Source document:
Just hours before the 33 Chilean miners were to be rescued from their 69-day ordeal underground, there was one thing that Marta Salinas wanted her philandering husband, Jonni Barrios, and the other miners to know: “Women are fighters.”
It was a strong statement coming from a woman who was unwittingly thrust into the glaring media spotlight as part of an epic love triangle centering around Barrios, who infamously asked that both his wife and mistress be waiting when he emerged from his prison nearly a half-mile underground.
In response to the request, Marta remained strong and dignified. She did not bemoan the fact that her husband publicly humiliated her. She only wanted Barrios and the other miners to know that the women were behind their rescue. Because, in the midst of the worldwide media spectacle that focused on the miners and the mammoth rescue effort at the San José Mine, Marta Salinas found herself, her strength, and her dignity.
“I would like to remind you that the women were the ones that showed strength (and pressured authorities) when everything was lost for you all to be rescued, because women are fighters. Please tell this to the (other) 32.”
Those were Marta’s parting words in her final letter to her husband and partner of 28 years. It was the same letter that informed him that she would not be waiting for him outside the mine when he emerged from the Fenix rescue capsule.
Marta declined Mamiverse’s request for an interview through her friend Emma Sepúlveda, author of Setenta Dias de Noche (Seventy Days of Nights). However, Mamiverse has obtained exclusive U.S. rights from the author and Chilean publisher Catalonia to reprint Marta’s letter in its entirety, as well as numerous notes that Jonni sent Marta while awaiting rescue. All are reprinted in Seventy Days of Nights, which became available as an ebook this week. Although the title refers to the time the now world-renowned miners spent in the underground darkness, it highlights the women who played a key role in their extrication and who were waiting for them.
HOLDING ONTO HOPE
For most of the 69 days, Marta held vigil in Camp Hope. She was one of the first wives on the scene, having learned of his and the other miners’ entrapment, ironically, from her husband’s lover. Early on, she stood in the path of an earth-moving machine, staring down the operator, when she thought workers had given up on finding her husband and the other men, according to Emma. Every day, Marta washed Jonni’s underwear, she exchanged notes with him, she even sneaked cigarettes to him, despite authorities’ instructions not to send such prohibited items. Marta stood by her man until he asked of her what she could not—would not—give: She rejected his request to be there to greet him alongside his lover, Susana.

Extracted material:
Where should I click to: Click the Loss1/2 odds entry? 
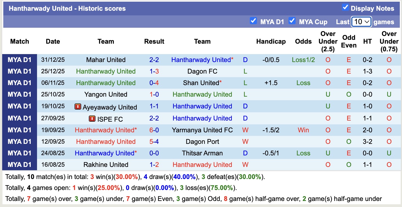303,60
---
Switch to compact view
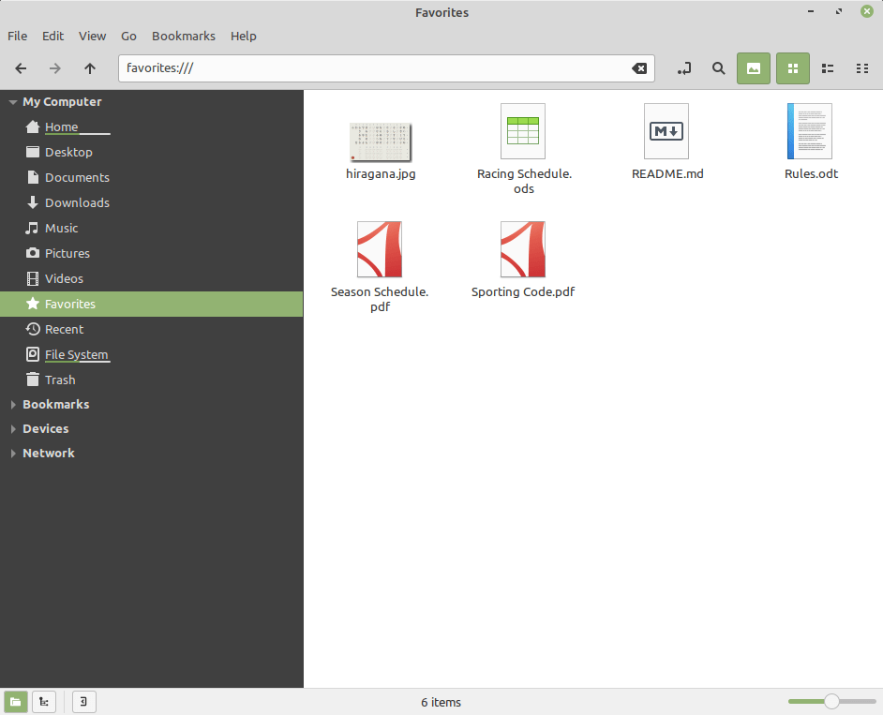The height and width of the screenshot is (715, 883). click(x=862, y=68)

Work to be completed: Continue the article about Marta Salinas and the rescue of the 33 Chilean miners, starting after its final sentence.

Solved problem:
“Yesterday, you asked me to go there to meet you with your other woman, but my dignity as a woman is stronger than that,” Marta wrote to Jonni, whom she has not seen since before the collapse. “I wish you a great success in your new life, the life you have chosen.”
In her letter, Marta also tells Jonni that she went to the mine “to give you strength, courage and hope, and I had faith that you all were alive.” She writes that they both have learned from their experience—and they have both lost: “I, because you were the person that I loved the most, and you because I was the person that loved you the most. But between the two of us, you were the one who lost the most, because I will be able to love again as I have loved you, but you will not be loved as I loved you.”
Emma, who traveled to Copiapó to write a book about all of the women of Camp Hope, spent more than a month with all of the women and family members as they awaited the harrowing rescue. A professor at the University of Nevada-Reno, Emma was often interviewed by American television programs during the excavation to free the miners. She talked with and interviewed all of the women, including Jonni’s lover, Susana Valenzuela. But no one moved her more than Marta, to whom she devotes a chapter in her book.
“I have learned to respect and love myself and this is going to be the beginning of a new life for me,” Emma quotes Marta as saying on the day before her husband becomes the 21st miner to be freed. In fact, as the world watched the televised images of miners emerging one by one, Marta was one of few people not watching. It would be too painful to watch her husband embrace the other woman, she told Emma.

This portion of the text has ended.